The Stolen Generations.
These three words that represent so much pain, deep loss and heartache.
‘‘... We apologise especially for the removal of Aboriginal and Torres Strait Islander children from their families, their communities and their country...’’
Children, often infants, and young ones torn from the arms of loving families only because of their race.
‘‘... For the pain, suffering and hurt of these Stolen Generations, their descendants and for their families left behind, we say sorry...’’
Children who were placed in uncaring, hostile institutions, taught to be servants, farm hands — in effect a form of slavery.
Children who lost connection to their country, culture, language and communities.
Children whose links to their families were often irretrievably broken, whose lives were traumatically changed.
Children who never came home.
‘‘... To the mothers and the fathers, the brothers and sisters, for the breaking up of families and communities, we say sorry...’’
Families and communities who lived in fear of the black government car coming to snatch their children away, often never to be returned.
Families and communities whose loss of children was often repeated over generations.
‘‘... And for the indignity and degradation thus inflicted on a proud people and a proud culture we say sorry...’’
This is why we have Sorry Day. To acknowledge those who still live with the painful consequences of this forcible removal.
So this part of our history is not forgotten. So we pause to consider the trauma and impact of such brutal government policies.
To acknowledge the intergenerational suffering and ongoing impacts that continue to reverberate in communities today.
And to remember and lament those children who never came home.
The Bringing Them Home Report, tabled in Federal Parliament in 1997 laid out in graphic detail the significant and ongoing impacts of successive government policies relating to the removal of children.
A National Apology to the Stolen Generations and their families and communities and the Implementation of an annual Sorry Day now held on May 26, the anniversary of the tabling of the report — were two of the 54 recommendations of this report that have been adopted.
Most have been ignored or only partially implemented.
As reported in The Guardian in May 2017 on the 20th anniversary of the tabling of the report, ‘‘The failure to implement the recommendations of the Bringing Them Home Report has prolonged the social burden of trauma caused by forced child removals and potentially exposed another generation of Aboriginal and Torres Strait Islander children to harm’’.
Twenty-two years after the release of the report, Aboriginal children continue to be removed from their families in unprecedented numbers and are disproportionately represented in juvenile justice and detention facilities.

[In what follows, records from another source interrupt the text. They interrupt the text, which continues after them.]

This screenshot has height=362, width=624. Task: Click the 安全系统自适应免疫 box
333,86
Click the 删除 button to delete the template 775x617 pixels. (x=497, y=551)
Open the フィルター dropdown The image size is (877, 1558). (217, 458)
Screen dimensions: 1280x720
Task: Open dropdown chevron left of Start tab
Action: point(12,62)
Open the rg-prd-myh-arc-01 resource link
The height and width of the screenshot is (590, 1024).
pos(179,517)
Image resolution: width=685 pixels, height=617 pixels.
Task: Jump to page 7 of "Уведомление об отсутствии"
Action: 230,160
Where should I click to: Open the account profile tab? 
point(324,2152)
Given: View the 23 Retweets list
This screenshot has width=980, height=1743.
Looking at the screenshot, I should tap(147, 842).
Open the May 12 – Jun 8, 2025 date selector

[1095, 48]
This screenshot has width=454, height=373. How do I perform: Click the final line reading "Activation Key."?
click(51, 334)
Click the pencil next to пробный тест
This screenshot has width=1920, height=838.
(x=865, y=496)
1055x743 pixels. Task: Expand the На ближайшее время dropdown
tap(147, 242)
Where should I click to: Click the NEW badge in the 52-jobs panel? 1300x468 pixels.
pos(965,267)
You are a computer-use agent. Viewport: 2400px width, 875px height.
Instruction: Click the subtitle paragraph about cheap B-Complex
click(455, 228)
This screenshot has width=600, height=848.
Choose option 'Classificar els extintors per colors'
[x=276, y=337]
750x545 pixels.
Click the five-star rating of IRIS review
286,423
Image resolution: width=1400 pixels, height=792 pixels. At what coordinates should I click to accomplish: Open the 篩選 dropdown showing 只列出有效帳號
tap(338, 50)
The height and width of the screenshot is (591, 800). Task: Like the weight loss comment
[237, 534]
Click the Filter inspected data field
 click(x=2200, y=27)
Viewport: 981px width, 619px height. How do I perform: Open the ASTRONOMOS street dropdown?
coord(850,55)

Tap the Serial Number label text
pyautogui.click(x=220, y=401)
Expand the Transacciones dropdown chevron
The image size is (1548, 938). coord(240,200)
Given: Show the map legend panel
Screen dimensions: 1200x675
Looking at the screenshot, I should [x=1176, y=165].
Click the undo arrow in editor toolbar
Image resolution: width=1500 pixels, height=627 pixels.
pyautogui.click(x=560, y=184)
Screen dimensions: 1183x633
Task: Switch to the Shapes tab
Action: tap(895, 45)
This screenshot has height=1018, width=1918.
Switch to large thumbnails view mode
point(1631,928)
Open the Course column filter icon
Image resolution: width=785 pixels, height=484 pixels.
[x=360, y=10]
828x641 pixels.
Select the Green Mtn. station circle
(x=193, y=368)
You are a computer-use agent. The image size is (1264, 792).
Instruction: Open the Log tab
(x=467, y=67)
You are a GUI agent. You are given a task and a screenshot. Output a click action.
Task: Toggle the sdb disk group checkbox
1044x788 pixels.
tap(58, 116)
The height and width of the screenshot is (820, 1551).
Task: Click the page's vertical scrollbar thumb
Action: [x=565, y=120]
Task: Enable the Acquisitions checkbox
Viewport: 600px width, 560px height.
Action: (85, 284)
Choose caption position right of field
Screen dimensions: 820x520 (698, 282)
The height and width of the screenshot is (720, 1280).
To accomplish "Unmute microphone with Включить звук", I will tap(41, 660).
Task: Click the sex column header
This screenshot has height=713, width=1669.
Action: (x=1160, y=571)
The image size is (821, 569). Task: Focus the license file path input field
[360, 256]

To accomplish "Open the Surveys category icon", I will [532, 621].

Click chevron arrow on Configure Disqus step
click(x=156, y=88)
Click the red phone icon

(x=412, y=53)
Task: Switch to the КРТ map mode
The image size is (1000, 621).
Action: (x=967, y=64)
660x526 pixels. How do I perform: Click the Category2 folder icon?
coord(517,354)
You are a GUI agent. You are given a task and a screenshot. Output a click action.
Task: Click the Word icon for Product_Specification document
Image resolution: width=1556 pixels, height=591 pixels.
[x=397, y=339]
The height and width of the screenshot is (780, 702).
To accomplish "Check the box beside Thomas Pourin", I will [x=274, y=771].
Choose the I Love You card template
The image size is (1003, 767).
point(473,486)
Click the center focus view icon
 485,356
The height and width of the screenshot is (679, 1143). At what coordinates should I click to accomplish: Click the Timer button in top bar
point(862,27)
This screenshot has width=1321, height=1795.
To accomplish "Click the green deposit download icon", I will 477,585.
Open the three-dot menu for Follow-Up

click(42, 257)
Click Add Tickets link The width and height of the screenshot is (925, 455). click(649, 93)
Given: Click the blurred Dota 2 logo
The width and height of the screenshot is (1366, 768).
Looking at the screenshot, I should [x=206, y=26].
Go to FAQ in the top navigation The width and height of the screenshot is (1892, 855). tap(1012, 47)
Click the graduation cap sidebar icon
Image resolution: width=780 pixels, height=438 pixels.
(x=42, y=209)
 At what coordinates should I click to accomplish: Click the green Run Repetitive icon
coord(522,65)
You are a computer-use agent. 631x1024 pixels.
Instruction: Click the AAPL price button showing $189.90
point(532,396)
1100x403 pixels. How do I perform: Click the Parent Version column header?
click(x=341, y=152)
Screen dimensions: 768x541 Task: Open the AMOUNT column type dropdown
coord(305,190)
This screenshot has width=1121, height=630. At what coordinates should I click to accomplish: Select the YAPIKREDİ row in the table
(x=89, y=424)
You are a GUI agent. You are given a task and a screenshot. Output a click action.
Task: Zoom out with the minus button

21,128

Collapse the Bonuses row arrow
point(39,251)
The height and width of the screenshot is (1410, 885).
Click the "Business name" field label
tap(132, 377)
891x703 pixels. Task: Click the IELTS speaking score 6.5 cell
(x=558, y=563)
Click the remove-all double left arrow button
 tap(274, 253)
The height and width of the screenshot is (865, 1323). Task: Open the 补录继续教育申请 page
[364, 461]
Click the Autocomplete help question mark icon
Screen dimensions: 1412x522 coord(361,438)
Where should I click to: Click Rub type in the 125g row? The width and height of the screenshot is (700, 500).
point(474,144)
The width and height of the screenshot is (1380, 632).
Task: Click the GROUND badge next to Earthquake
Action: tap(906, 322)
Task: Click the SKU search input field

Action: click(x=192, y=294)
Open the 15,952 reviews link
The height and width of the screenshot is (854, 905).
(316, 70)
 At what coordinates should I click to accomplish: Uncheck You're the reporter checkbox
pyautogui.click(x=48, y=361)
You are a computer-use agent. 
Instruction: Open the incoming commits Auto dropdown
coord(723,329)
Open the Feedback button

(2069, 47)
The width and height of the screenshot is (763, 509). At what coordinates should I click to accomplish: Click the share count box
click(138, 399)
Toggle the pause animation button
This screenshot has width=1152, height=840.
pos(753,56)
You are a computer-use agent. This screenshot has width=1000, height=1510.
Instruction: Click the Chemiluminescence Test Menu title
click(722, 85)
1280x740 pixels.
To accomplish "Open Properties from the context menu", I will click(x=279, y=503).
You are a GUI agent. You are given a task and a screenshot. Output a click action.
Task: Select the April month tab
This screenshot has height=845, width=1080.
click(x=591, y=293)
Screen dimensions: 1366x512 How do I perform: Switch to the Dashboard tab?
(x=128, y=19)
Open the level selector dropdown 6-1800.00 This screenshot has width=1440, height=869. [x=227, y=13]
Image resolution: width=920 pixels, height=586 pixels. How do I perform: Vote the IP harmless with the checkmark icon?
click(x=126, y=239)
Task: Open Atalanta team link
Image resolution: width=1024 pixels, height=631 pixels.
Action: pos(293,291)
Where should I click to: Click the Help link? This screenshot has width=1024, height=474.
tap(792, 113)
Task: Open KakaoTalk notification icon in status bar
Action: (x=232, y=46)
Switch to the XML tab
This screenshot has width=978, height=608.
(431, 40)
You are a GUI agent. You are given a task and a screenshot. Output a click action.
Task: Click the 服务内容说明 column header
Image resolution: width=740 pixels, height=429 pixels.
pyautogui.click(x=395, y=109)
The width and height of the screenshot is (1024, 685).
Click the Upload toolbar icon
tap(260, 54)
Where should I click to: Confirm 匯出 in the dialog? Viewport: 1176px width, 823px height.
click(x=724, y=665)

This is now the challenge for us all.
This year’s National Reconciliation Week theme ‘‘Grounded in Truth, walk together with courage’’ encourages us all to listen and hear these stories so, together, we can change our future. Sorry Day is part of this truth telling.
We invite you to join with us as we acknowledge this history through our local Sorry Day Commemorations on Monday, May 27 in Shepparton.
Flag-raising, Commemoration and Commemorative Walk: 10.15am at Monash Park, cnr Welsford and Fryers Sts.
Sorry Day Sunset Ceremony: 5pm at La Trobe University on the corner of North and Stewart Sts.